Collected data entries
+===+
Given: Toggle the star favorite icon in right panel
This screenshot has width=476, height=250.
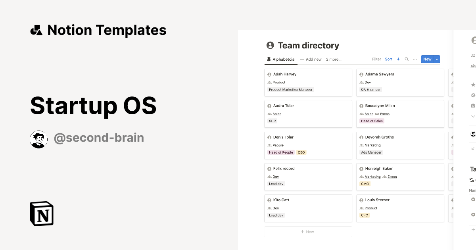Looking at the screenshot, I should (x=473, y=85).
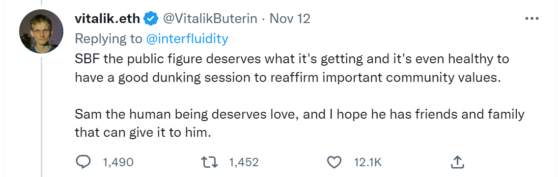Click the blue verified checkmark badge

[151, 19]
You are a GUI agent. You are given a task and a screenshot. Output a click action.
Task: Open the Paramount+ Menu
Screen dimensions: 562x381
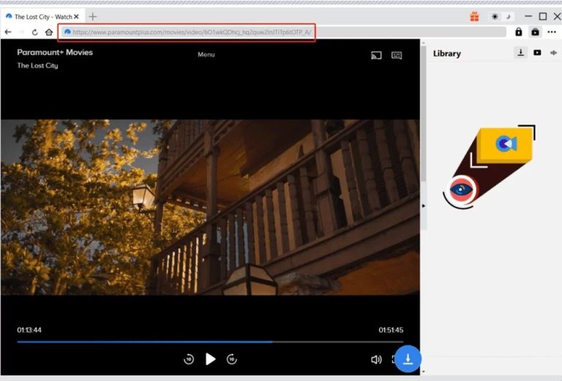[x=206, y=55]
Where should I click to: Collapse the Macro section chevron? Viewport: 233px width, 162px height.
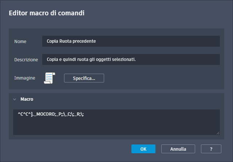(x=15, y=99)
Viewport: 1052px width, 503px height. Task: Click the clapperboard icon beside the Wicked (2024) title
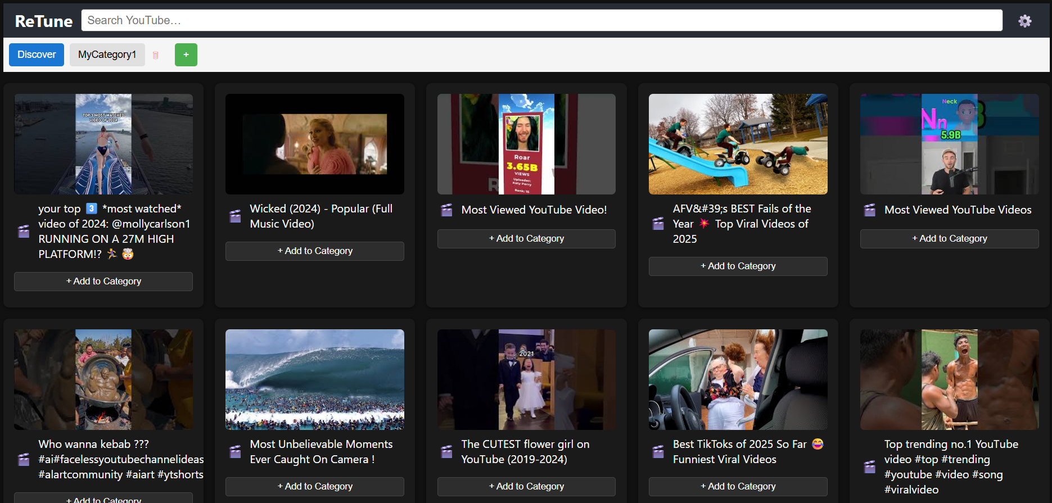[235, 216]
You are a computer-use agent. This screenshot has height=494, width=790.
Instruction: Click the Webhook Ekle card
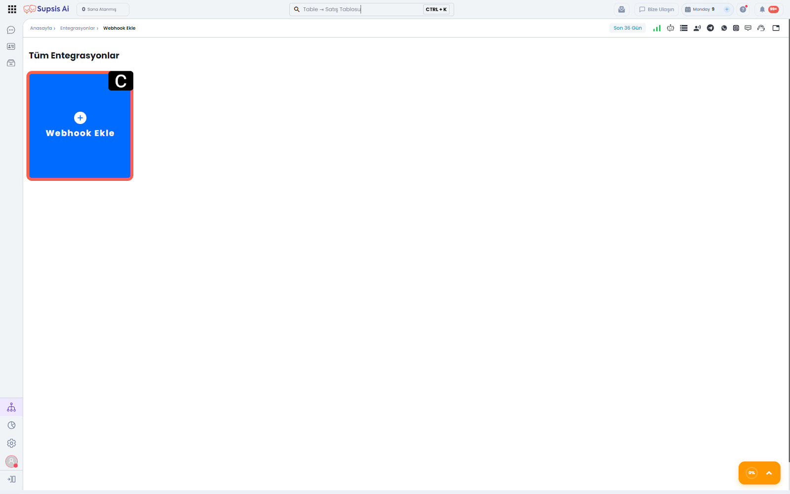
+===+
### PROBLEM STATEMENT
Every line in the entries above that mentions the word "agent" must be shown.

### WRITTEN ANSWER
You are a GUI agent. You are given a task and a screenshot. Output a click action.
You are a computer-use agent. This screenshot has height=494, width=790.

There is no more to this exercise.